A project to clean and conserve three reliefs and a holy water stoup in the Cappella Zen at the south east corner of the Basilica di San Marco has now been completed. It is part of a wider programme of restoration of the whole of the chapel and the Baptistery being undertaken by the Basilica’s conservation department, in preparation for re-opening to the public after many years’ closure.
Unlike a conventional side chapel, the Cappella Zen is in fact a 1521 conversion of an entrance from the Piazzetta into the Narthex and the Baptistery.
Work on one relief showing the Archangel, which is Byzantine, has been completed, as has the scene in two registers showing a Nativity and the Flight into Egypt. The latter is illustrated here at the stage when a cleansing poultice has been applied to the ox’s face to remove greasy deposits. It is not known for certain whether this relief is Western in origin or Byzantine.
The third relief a Byzantine 12th century Madonna and Child will now be removed from its Renaissance altar frame for cleaning and desalination before being put back over a new lead lining to prevent further transmission of salt-laden moisture from the wall behind.

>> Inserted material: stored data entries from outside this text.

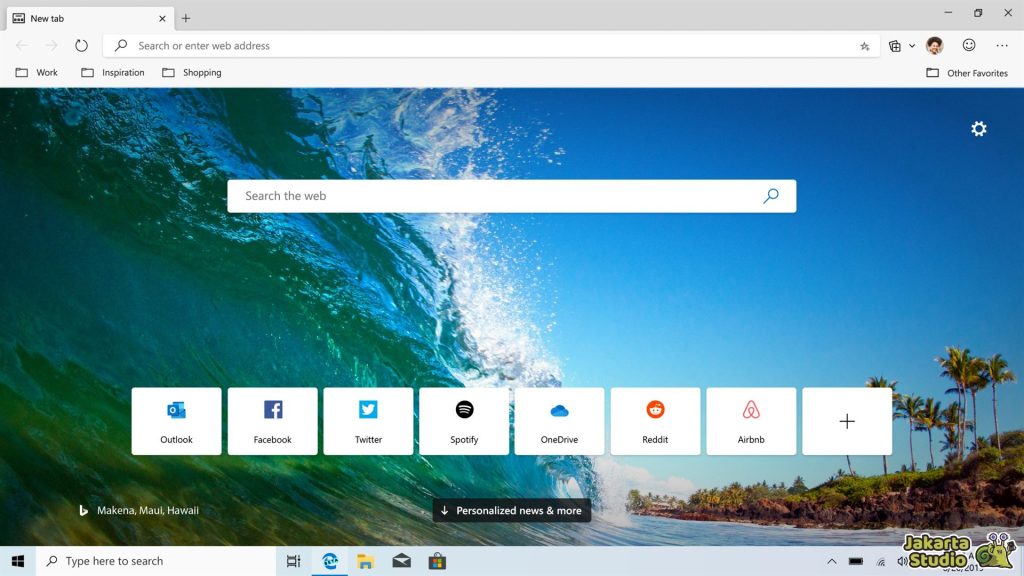Add a new site using the + tile
This screenshot has width=1024, height=576.
[x=846, y=420]
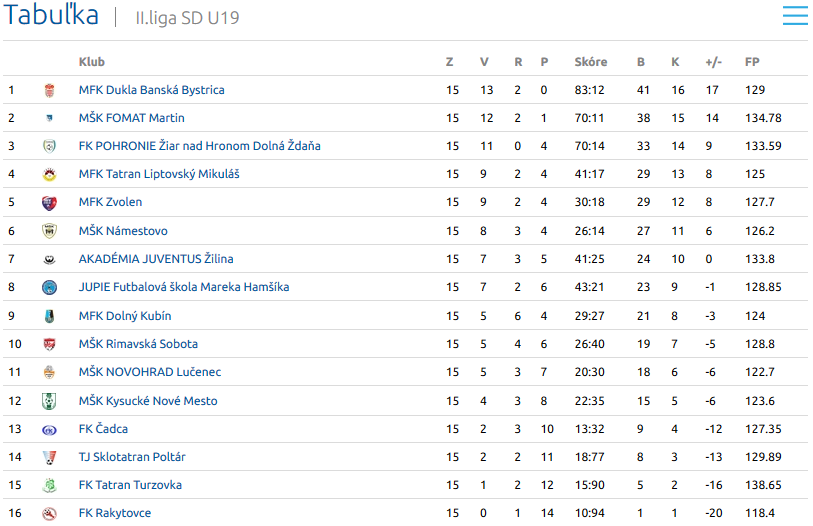The width and height of the screenshot is (813, 526).
Task: Click JUPIE Futbalová škola club logo
Action: coord(49,287)
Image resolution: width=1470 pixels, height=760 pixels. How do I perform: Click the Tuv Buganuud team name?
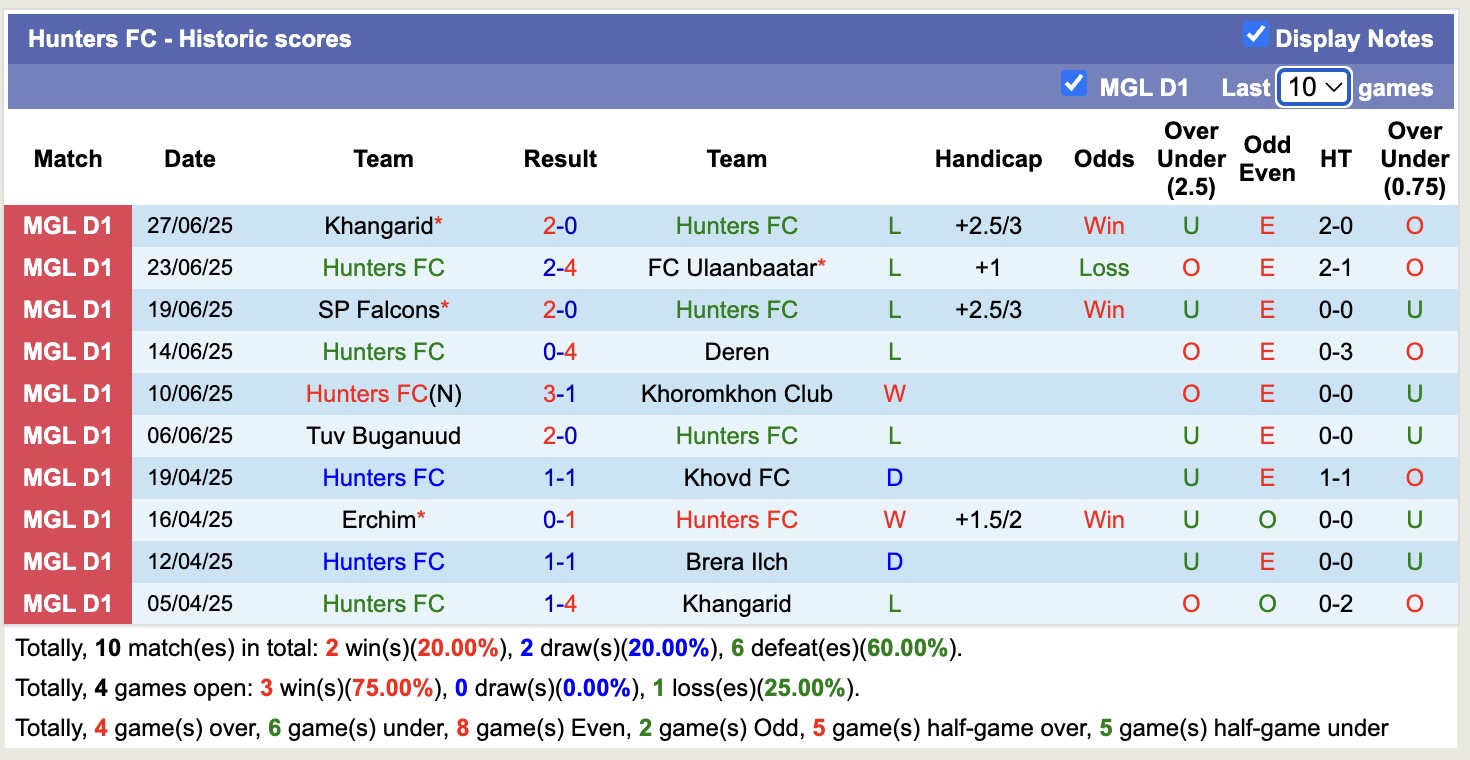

Like the Archangel it was brought to Venice following the siege and capture of Constantinople during the Fourth Crusade in 1204. A French pilgrim Jean de Tournai, visiting the Basilica in 1487, wrote “Under the portal of this Church there is an image of Nôtre Dame, which is made and sculpted from the stone which Moses struck with his rod in the desert, from which water issued miraculously”.
The holy water stoup is late Renaissance in date and decorated with angel heads and garlands.
Cardinal Giovanni Battista Zen died in 1501 leaving a great deal of money to the Republic with the stipulation that his tomb with a bronze effigy of himself should be placed in the Basilica itself. The proposal was met with implacable opposition as there was no tradition of burials – not even of Doges – inside San Marco. Eventually a compromise was found whereby a funerary chapel was accommodated just outside the Basilica proper in the Narthex – the covered entrance gallery that runs the width of the Basilica.